(Collected data)

##########

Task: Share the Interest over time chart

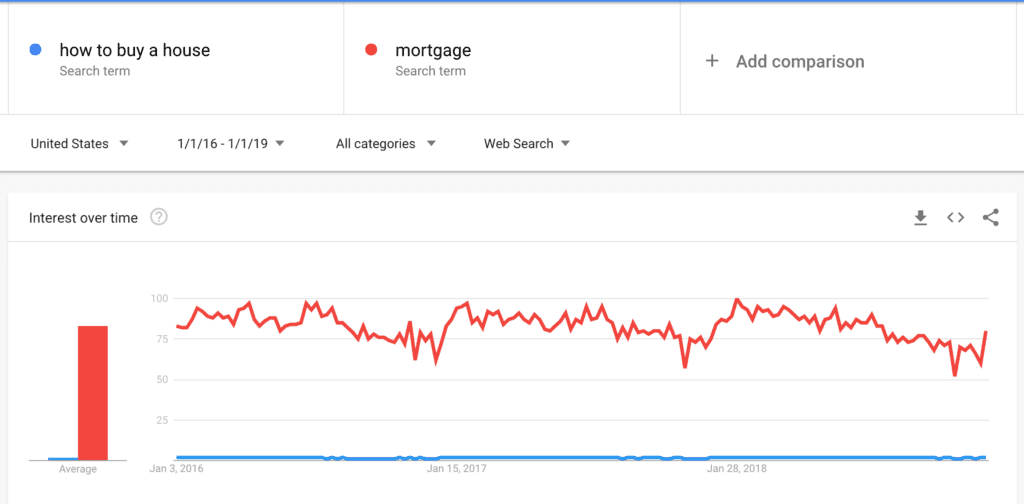Action: pyautogui.click(x=991, y=218)
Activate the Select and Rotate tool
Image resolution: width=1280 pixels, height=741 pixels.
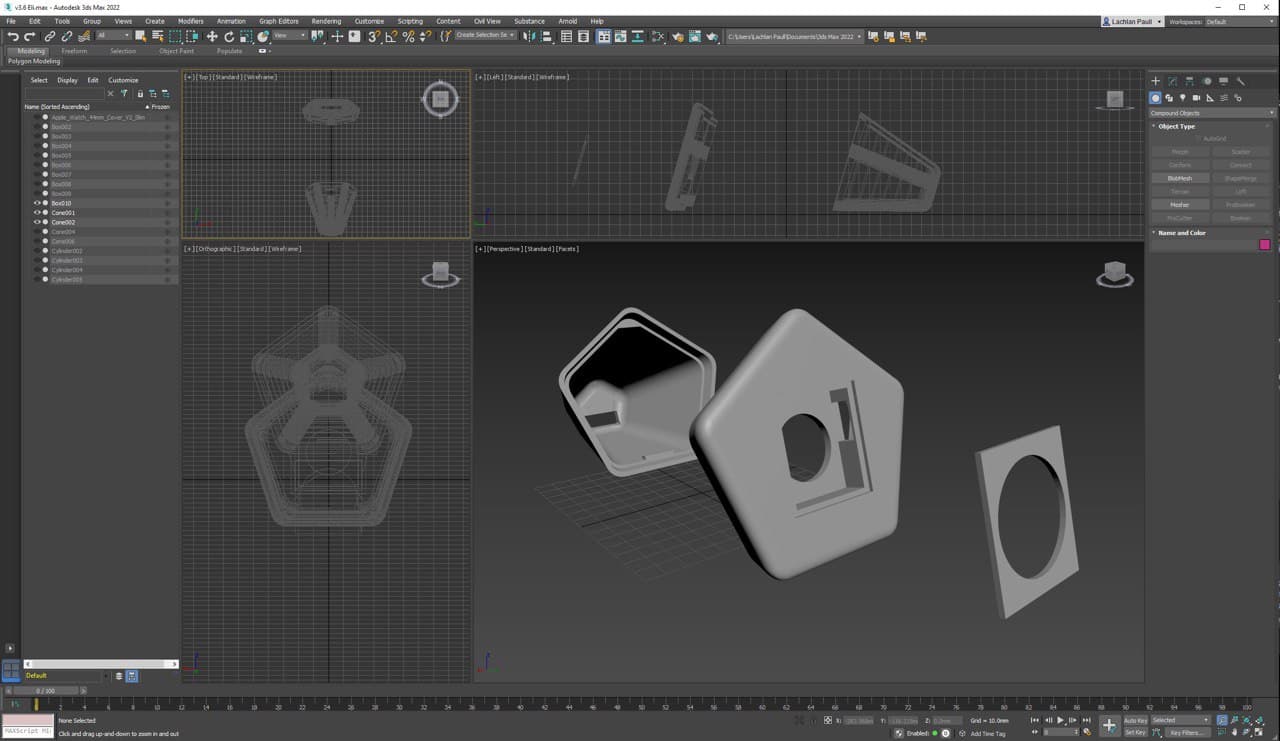coord(230,36)
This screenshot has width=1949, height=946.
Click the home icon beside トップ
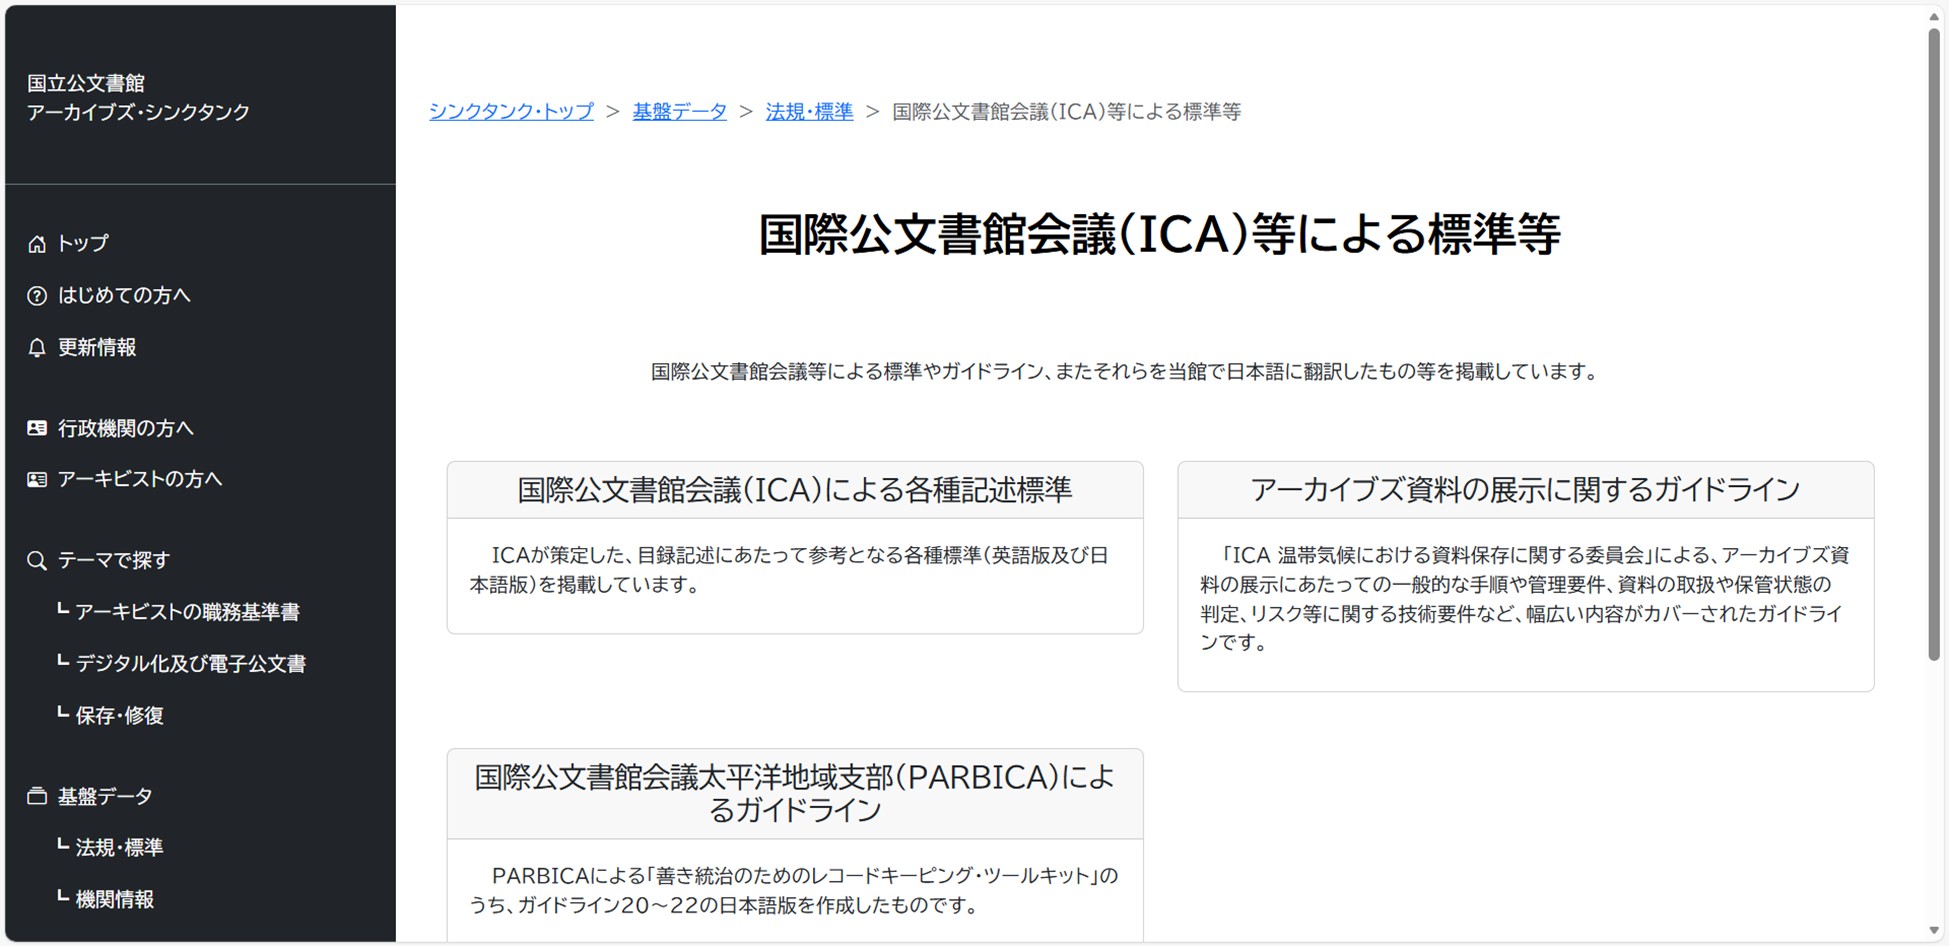[37, 244]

##########

# Problem statement
If an entry above holds a picture, leave that picture out and print the rest exactly.

# Solution to the exercise
Task: Share the Interest over time chart

Action: pyautogui.click(x=991, y=218)
Activate the Select and Rotate tool
Image resolution: width=1280 pixels, height=741 pixels.
coord(230,36)
This screenshot has width=1949, height=946.
Click the home icon beside トップ
[37, 244]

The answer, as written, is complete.